2、本发明的试剂盒分析灵敏度可以达到1.20ng/mL的水平,蔗糖密度离心法的灵敏度大约为100-200ng/mL(见专利《蔗糖密度梯度紫外定量法检测口蹄疫抗原146S含量的方法》,专利申请号:200910092779.3)。
3、本发明的试剂盒,重复性好(CV%<15%),检测结果可靠。
实施例5、定量检测比较实验
用金宇保灵生物药品有限公司提供的广西株(O/GX/09-7株)和新疆株(O/Mya98/XJ/2010)纯化灭活液,配制三份样品,其中:
A:只含有广西株(O/GX/09-7株)抗原,已知抗原浓度为1.2μg/mL;按照常规方法乳化(45mL抗原中加入55mL的乳化剂)后破乳(在100mL乳化后抗原中加入20mL的正戊醇,搅拌1分钟后静止30分钟,使其上下分层),取水相检测。
B:只含有新疆株(O/Mya98/XJ/2010)抗原,已知其抗原浓度为1.2μg/mL;按照常规方法乳化(45mL抗原中加入55mL的乳化剂)后破乳(在100mL乳化后抗原中加入20mL的正戊醇,搅拌1分钟后静止30分钟,使其上下分层),取水相检测。

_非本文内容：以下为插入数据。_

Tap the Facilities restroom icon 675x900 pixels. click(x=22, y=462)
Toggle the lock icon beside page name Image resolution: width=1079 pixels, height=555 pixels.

C:含有广西株(O/GX/09-7株)和新疆株(O/Mya98/XJ/2010)两种抗原,已知两种抗原浓度分别为1.2μg/mL,146S抗原总浓度为2.4μg/mL。按照常规方法乳化(45mL抗原中加入55mL的乳化剂)后破乳(在100mL乳化后抗原中加入20mL的正戊醇,搅拌1分钟后静止30分钟,使其上下分层),取水相检测。
用本发明的试剂盒以及中国农业科学院兰州兽医研究所生产的口蹄疫O型146S抗原定量ELISA检测试剂盒同时按照各自说明书检测146S抗原浓度,结果如表9所示。
表9比较结果(146S抗原浓度,μg/mL)
从上述结果发现,本发明的试剂盒只检测广西株(O/GX/09-7株),即使其中混合有新疆株(O/Mya98/XJ/2010)抗原也不影响检测。对照试剂盒无法区分两种O型抗原。如果结合申请人开发的另外一种ELISA检测试剂盒(口蹄疫O型免疫检测试剂盒),该试剂盒能够检测新疆株(O/Mya98/XJ/2010),与广西株(O/GX/09-7株)无交叉。完全可以对金宇保灵生物药品有限公司生产的猪口蹄疫O型灭活疫苗中的两种146S抗原做到单独定量、质量控制。对照试剂盒只能检测总的O型抗原,无法单独定量,这不利于疫苗生产过程中的质量控制。